Si dejáramos de lado el acompañamiento que tuvieron cada una de sus películas tanto en el BAFICI (que hace dos años le dedicó una retrospectiva) como en el Festival de Mar de Plata, podríamos decir que Hong Sang-soo es un desconocido por estas tierras: hasta En otro país no se había estrenado ninguna de sus catorce películas. Que esa omisión por parte de las distribuidoras se haya quebrado durante el 2013 quizás tenga que ver con la presencia de la gran Isabelle Hupert en los créditos, una de esas decisiones de casting que muchas veces se derivan del interés de un realizador por circular con más facilidad en otras geografías.
En otro país articula su relato a partir de una puesta en abismo, esos entramados que esconden una o varias historias dentro de otras historias. Dos mujeres, madre e hija, viajan a Mohang con el objetivo de escapar de sus acreedores. Para entretenerse, la hija improvisa con birome y papel tres historias diferentes, o tres versiones de una misma historia. De la misma manera que en The day he arrives (El día en que él arriba) u otras películas de su autoría, Hong Sang-soo introduce ligeras variaciones en el recorrido de su protagonista, en este caso una francesa llamada Anne, que Hupert interpreta con el tono justo. Ella será, en las tres historias, una cineasta, una mujer casada que tiene un romance con un hombre coreano y una mujer abandonada por su marido que viaja a Mohang para cambiar de aire. Más allá de las diferencias de carácter entre las tres versiones de Anne, lo que se repite es su estadía en el mismo hotel de Mahong y su encuentro con un guardavidas, especie de tonto encantador con el que mantiene diálogos sobre un faro perdido. Ese mismo faro –que nunca se ve pero casi siempre se busca-, la playa, un vestido, un paraguas y una encrucijada frente a la cual Anne duda, son algunos de los tantos elementos que se repiten con distintos colores y en distintos momentos del día. Lo que prevalece a simple vista, en ese recorrido de pequeños detalles, es el desconcierto de una mujer, estado que se ve reforzado por su condición de extranjera. La escena en la que Anne mantiene un diálogo con un monje budista sobre el paso del tiempo, el sexo y las posesiones, podría leerse como núcleo simbólico de ese desconcierto. Pero Hong Sang-soo está menos interesado en el desequilibrio de su personaje que en las distancias que existen entre los cuerpos. El eje central es la imposibilidad de comunicarse, circunstancia que parece contrastar con la decisión de Hong Sang-soo de filmar a los personajes siempre en una misma imagen, nunca separados por el plano-contraplano más pedestre.

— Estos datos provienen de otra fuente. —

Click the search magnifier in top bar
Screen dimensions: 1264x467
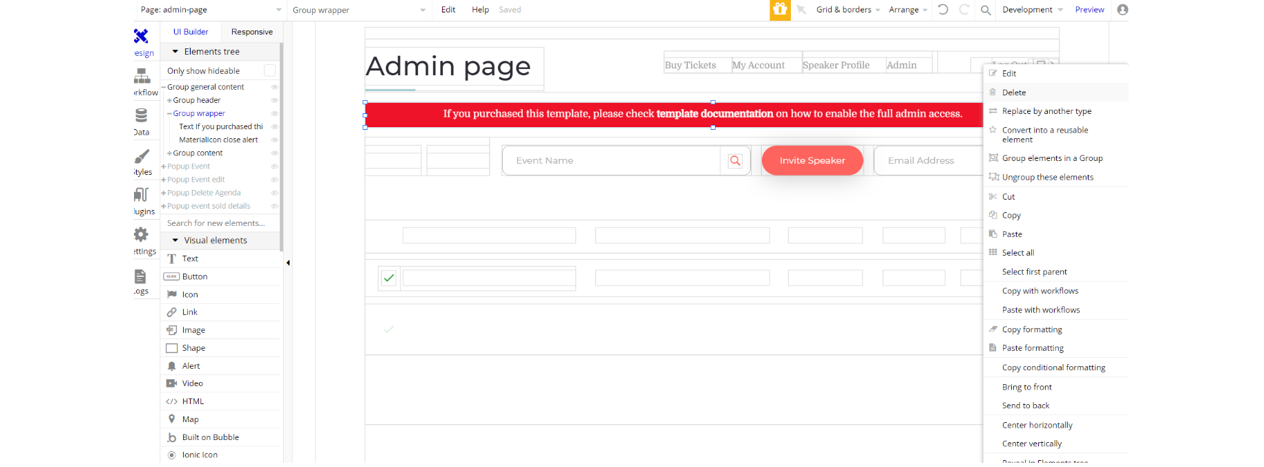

El cine coreano de los últimos años está marcado por la voluntad de dialogar con los géneros clásicos. Algunos lo hacen muy bien, como Bong Joon-ho, Kim Jee-woon o Park Chan-wook, pero en Hong Sang-soo hay algo más que una voluntad narrativa: la raigambre clásica de su cine reside en cierta tersura que convierte a las imágenes en un murmullo placentero. El paraguas, los vestidos y los celulares se pierden, se esconden o saltan de historia en historia con la impertinencia de las cosas vivas. Esa parece la voluntad de este, uno de los grandes directores de la actualidad: convertir una anécdota mínima en una máquina hermosa con pulso propio.